世界最大のファイル共有情報サイト「The Pirate Bay」のドキュメンタリー映画「TPB: Away From Keyboard」無料で全編公開中
P2Pファイル共有ソフト「BitTorrent」上で日々流通する膨大な違法コピーソフトや著作権侵害コンテンツ、その情報を収集・提供している世界最大の検索サイト「The Pirate Bay(海賊の港の意)」は日々企業や権利団体から訴えられています。「TPB: Away From Keyboard」はそのタイトル通りキーボードから離れ、現実世界の法律と向き合うこととなった彼らのドキュメンタリー。全編が無料で公開されており、各所で話題となっています。
「TPB: Away From Keyboard」は、映像作家Simon Kloseが監督によるドキュメンタリー映画。The Pirate Bayの中心人物、Peter Sunde、Fredrik Neij、Gottfrid Svartholmへの訴訟や、音楽・映画産業による政府機関への圧力など、コンピューターの外側の世界とThe Pirate Bayとの関係を描きます。

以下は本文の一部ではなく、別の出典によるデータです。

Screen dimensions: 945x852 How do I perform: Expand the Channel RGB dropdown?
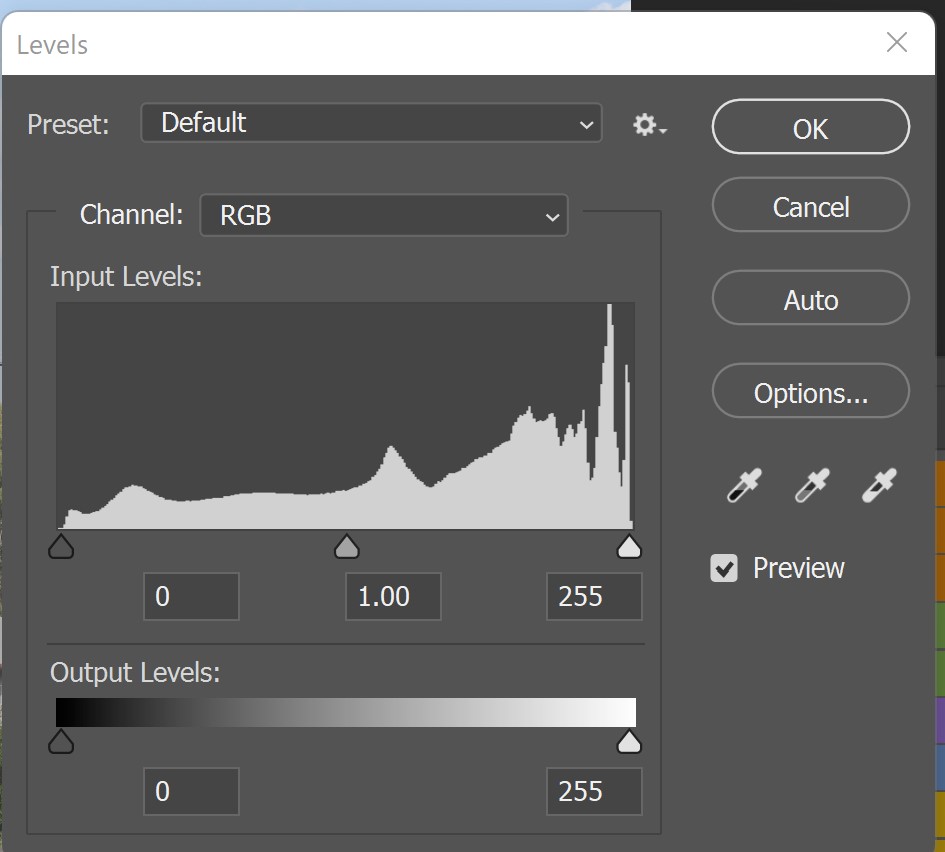pos(384,215)
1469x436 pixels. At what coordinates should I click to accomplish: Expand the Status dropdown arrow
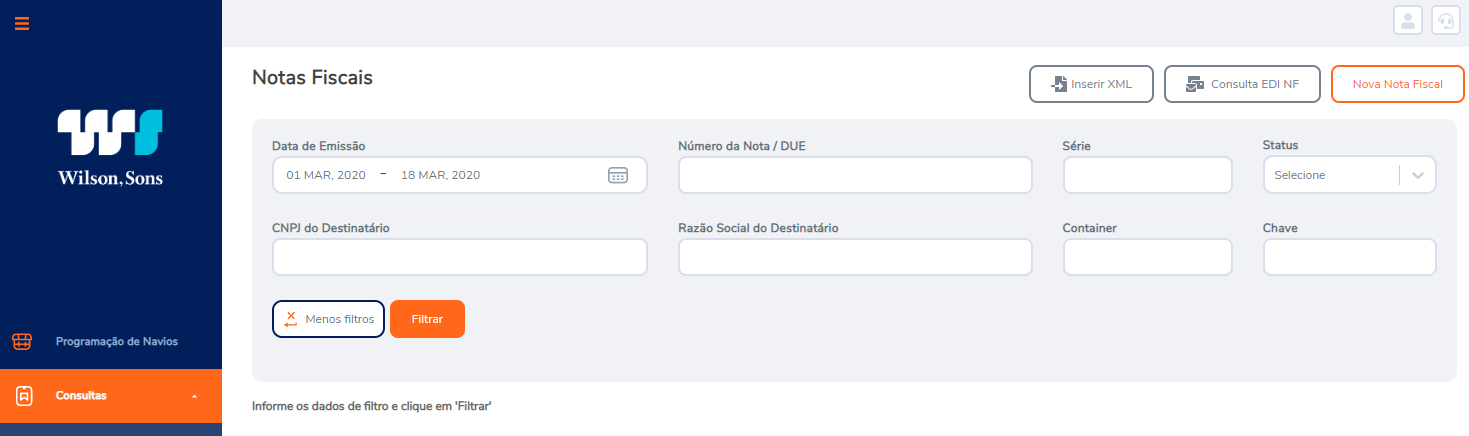click(1417, 175)
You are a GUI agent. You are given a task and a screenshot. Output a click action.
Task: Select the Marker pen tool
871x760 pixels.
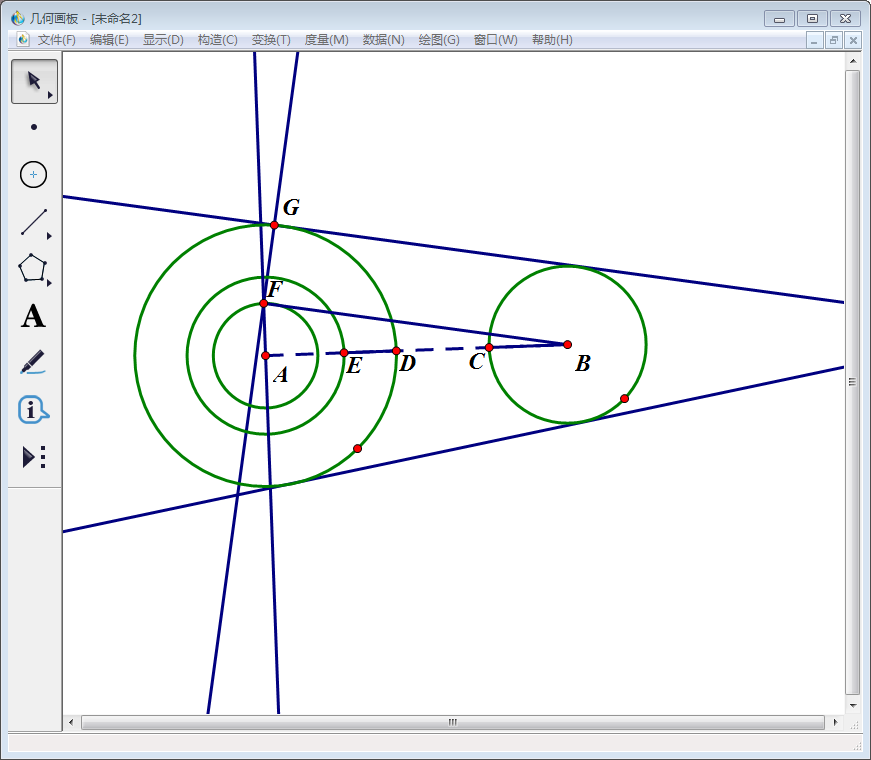(x=34, y=362)
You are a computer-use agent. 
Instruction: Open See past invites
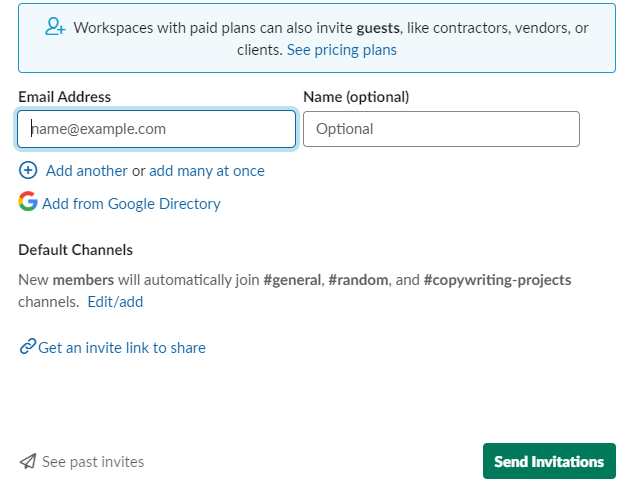[93, 462]
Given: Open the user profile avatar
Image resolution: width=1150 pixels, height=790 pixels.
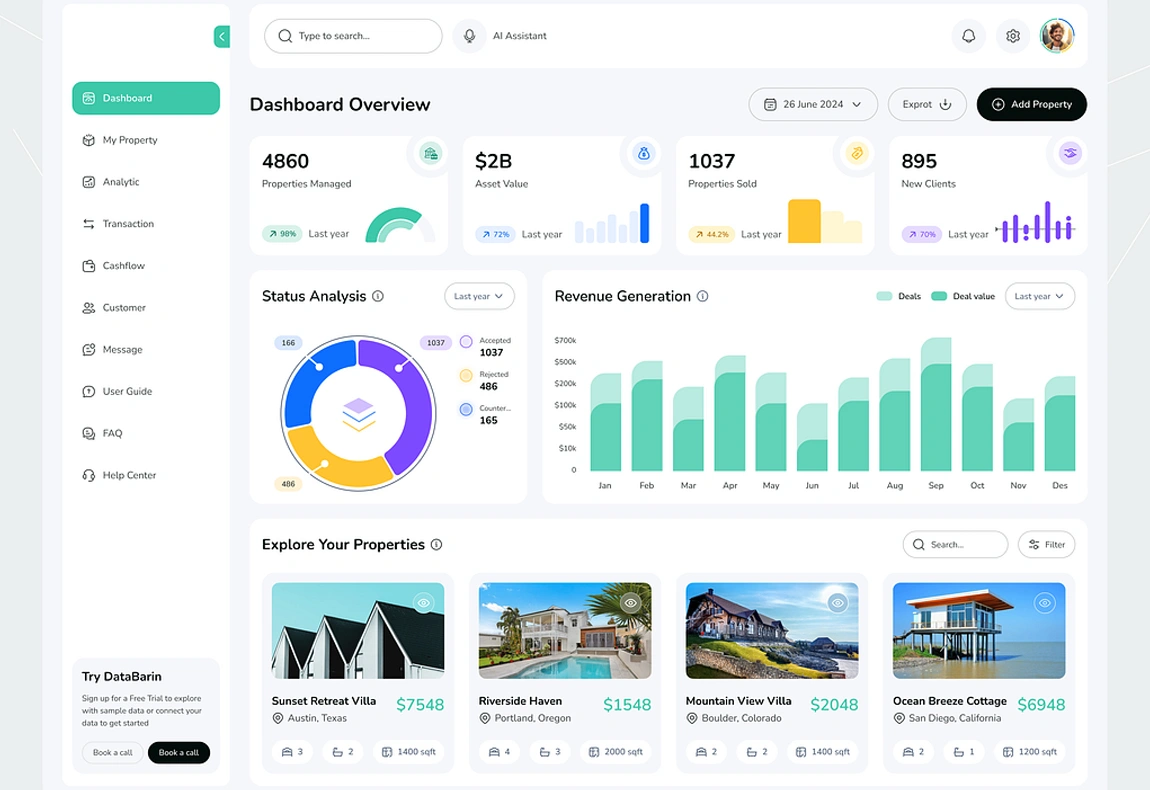Looking at the screenshot, I should 1057,36.
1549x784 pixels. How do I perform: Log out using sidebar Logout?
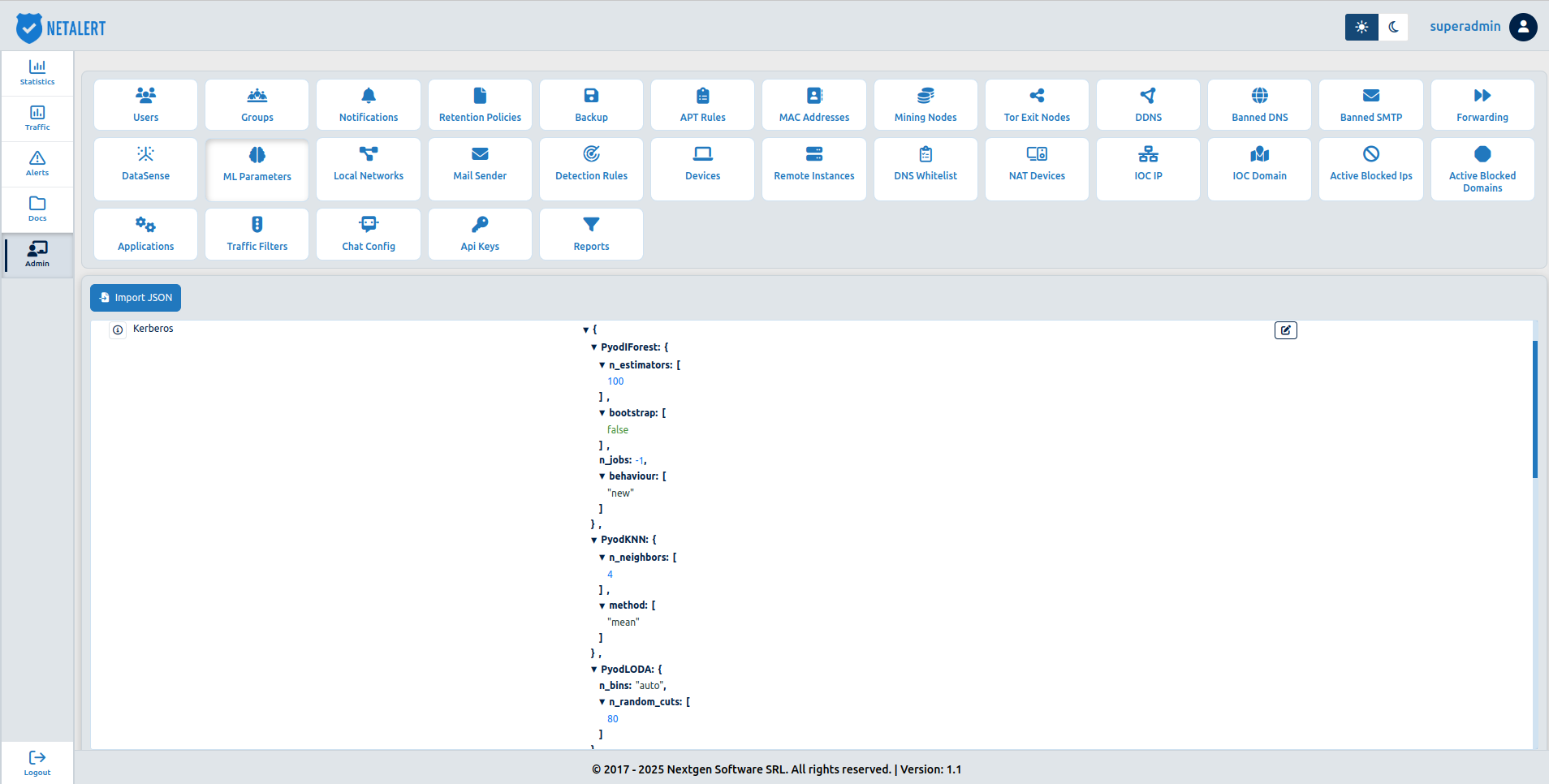pyautogui.click(x=37, y=763)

「TPB: Away From Keyboard」の製作費はKickstarterを通じて募集されましたが、目標の2万5千ドルの2倍以上である5万1千424ドルを獲得。さらにはスウェーデン政府の芸術助成団体からも20万クローネ(約3万ドル)の補助金を得ています。インディーズ映画としては破格といえる額となっており、世界の注目ぶりが分かります。
撮影は2008年から行われており、2012年8月に完成。公式サイトでダウンロード権やノベルティグッズの販売で収益を得る一方、YouTubeでは全編が公開されており、すでに約160万回も視聴されています。
TPB AFK: The Pirate Bay Away From Keyboard – YouTube
監督のSimon KloseはKickstarterで「従来とは違う映画の販売方法を模索したい」と語っており、この映画もクリエイティブ・コモン・ライセンス「BY-NC-ND(表示 – 非営利 – 改変禁止)」のもと公開されています。(スウェーデンのTV局のニュースなどの映像素材を使用しているため、これら団体の権利と競合しない場合のみ営利利用可との権利放棄の声明あり)。
しかし、ネットの著作権パラダイムを扱う映画が、旧来の枠組みに従うのはおかしい、ということで、こうした素材を含まない「Remix」バージョンも公開されています。こちらは「BY-NC-SA(表示 – 非営利 – 継承)」で公開され、自由にカットアップして編集しなおし、新たな「The Pirates Bay」を語ることができるようになっています。
インターネットによって、コンテンツを作っているすべての人々の生き方は大きな変化をみせました。アメリカで行われたインターネット・コンテンツの祭典「SXSW(South by Southwest)」でも上映され、非常に高い評価を得たようです。
こうしたP2Pネットワークは、著作権システムだけでなく、巨大な音楽・映画産業による流通ルートの独占の崩壊にもつながります。インターネットが現実世界に及ぼす影響は、日々大きく、目に見えるようになっているようです。